Hal tersebut sesuai dengan hadis yang diriwayatkan oleh Tirmidzi dari Ibnu Umar.
مَن مَاتَ وَعَلَيْهِ صِيُامْ أُطْعِمَ عَنْهُ مَكَانَ يَوْمٍ مِسْكِيْنٌ
‘Siapa saja meninggal dunia dan mempunyai kewajiban puasa, maka dapat digantikan dengan memberi makan kepada seorang miskin pada tiap hari yang ditinggalkannya,’ (HR Tirmidzi, dari Ibnu Umar).

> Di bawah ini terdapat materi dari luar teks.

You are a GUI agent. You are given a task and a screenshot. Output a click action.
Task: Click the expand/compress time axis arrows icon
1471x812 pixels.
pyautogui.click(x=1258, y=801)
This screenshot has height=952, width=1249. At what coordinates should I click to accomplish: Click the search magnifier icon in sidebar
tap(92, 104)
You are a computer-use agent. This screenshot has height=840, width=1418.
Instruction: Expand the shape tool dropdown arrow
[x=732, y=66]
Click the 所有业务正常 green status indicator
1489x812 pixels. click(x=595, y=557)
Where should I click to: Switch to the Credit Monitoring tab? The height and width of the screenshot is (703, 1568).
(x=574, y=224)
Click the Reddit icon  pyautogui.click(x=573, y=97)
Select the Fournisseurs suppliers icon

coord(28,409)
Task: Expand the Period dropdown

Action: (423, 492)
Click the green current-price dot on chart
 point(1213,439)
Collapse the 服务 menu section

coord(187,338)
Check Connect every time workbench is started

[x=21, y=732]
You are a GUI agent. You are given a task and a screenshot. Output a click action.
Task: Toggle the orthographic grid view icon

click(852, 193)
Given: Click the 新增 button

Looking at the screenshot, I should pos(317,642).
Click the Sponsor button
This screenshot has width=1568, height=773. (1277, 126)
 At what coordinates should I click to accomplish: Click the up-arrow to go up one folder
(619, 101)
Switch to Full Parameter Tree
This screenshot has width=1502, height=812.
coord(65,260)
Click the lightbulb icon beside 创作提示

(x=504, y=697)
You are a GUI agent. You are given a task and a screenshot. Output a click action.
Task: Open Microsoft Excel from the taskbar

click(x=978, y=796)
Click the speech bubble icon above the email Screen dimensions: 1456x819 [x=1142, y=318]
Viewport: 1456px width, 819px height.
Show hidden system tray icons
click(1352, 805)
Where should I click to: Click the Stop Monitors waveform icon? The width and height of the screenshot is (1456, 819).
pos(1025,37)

Pendapat kedua menyatakan bahwa jika seseorang memiliki kewajiban qada puasa, tetapi meninggal sebelum melaksanakannya, maka pihak keluarga wajib melaksanakan qada puasanya sebagai ganti.
Hal itu sejalan dengan hadis Bukhari dan Muslim dari Aisyah.
مَنْ مَاتَ وَ عَلَيْهِ صِيَامٌ صَامَ عَنْهُ وَلِيُّهُ
‘Siapa saja meninggal dunia dan mempunyai kewajiban qada puasa, maka walinya (keluarganya) berpuasa menggantikannya,’ (HR. Bukhari dan Muslim, dari Aisyah).
Melaksanakan Qada Puasa Ramadhan Jika Hari Tidak Diketahui
Lantas, bagaimana cara mengqada puasa Ramadhan jika hari yang ditinggalkan tidak diketahui atau lupa?
Dalam keadaan tersbeut, para ulama menyarakankan agar melakukan hal bijak, yakni tentukan jumlah hari yang paling maksimum. Sebab, kelebihan qada puasa lebih baik ketimbang kurang.
Demikian uraian mengenai cara mengganti puasa Ramadhan berdasarkan beberapa kondisi tertentu.